Supposedly they exist to make the trains work. What?! That’s the most nonsense: the only thing time zones could to trains is screw them up. Instead of “I’m arriving in Cleveland at 5pm” I’d have to say “I’m arriving in Cleveland at 5pm my time; that’s 8pm your time”; and good grief if I’m in America talking to someone in India about a train in Europe. And yeah, they make extra complication in software, which is almost always bad.

And now Daylight Savings Time too, which makes things even worse. Longer evenings for farmers etc, and now we just like it because it’s nice in the summer; whatever. All it really ever does is make us miss church one more Sunday every year. (of course I never reminded my parents.)

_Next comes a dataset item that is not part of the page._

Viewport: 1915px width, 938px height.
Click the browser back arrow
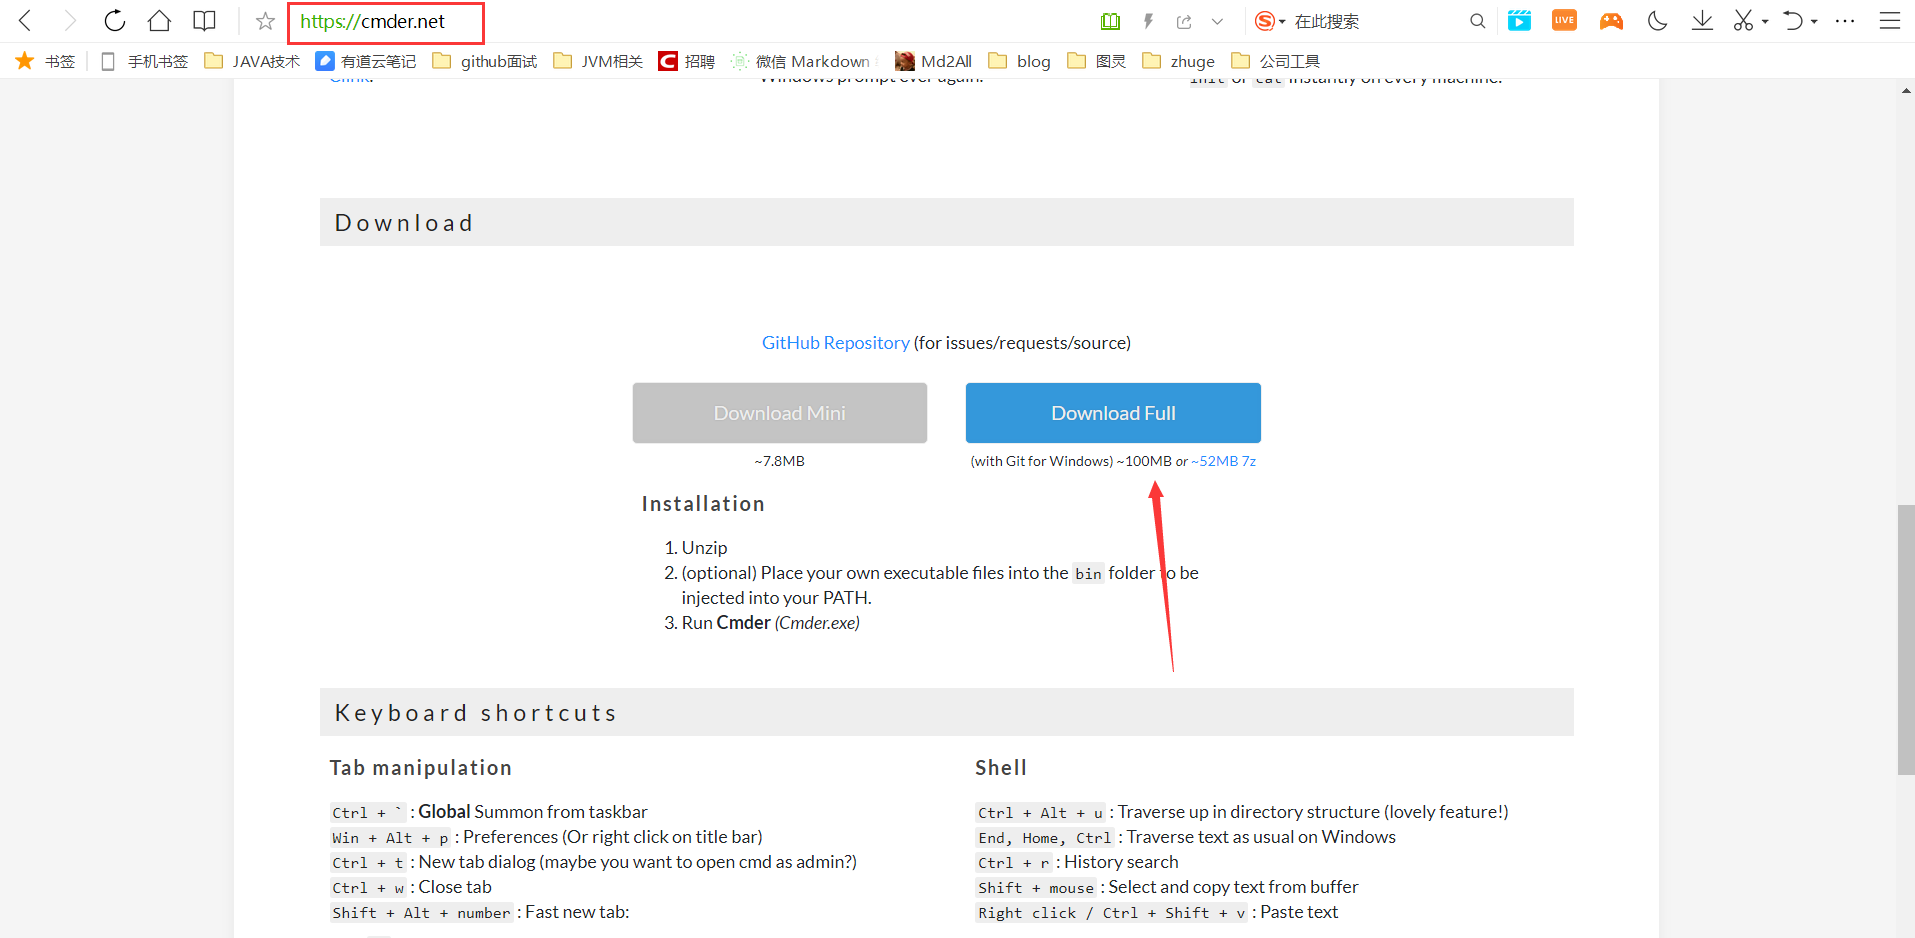coord(26,21)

So what happens last night? DST happens. And because my only clocks are my phone and my computer, thanks to the internet, I don’t even notice. Wow! Maybe technology can save us after all! (although it really feels like a band-aid instead of fixing the bug, which is also almost always bad.)

End topic one. Begin topic two. Dan’s prediction of the day: information is the new food.

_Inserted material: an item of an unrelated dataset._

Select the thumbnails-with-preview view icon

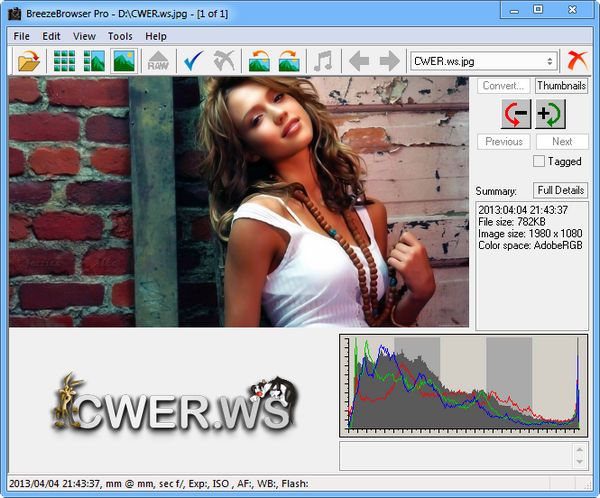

Remember back in the day, like all of human history until like 100 years ago for some countries, it was always a struggle to get enough food? And now we have so much food all the time, and we’re just going on this raging bender and making ourselves sick? Look at information: until like 10 years ago, it was a struggle to get enough information, and now we have so much information all the time, and we’re just taking it in, more and more.

After a point, I stop comprehending and appreciating. Reading RSS feeds does this for sure: I just click through and read them all because they’re there. I often couldn’t tell you what I just read. It’s a kinda icky pattern; whenever I’m at a computer and not totally immediately gratified, I check my email, and if there’s nothing there, I check my google reader. At the end of any given day, especially a work day, my mind feels all strung-out and awful. Sort of like overeating.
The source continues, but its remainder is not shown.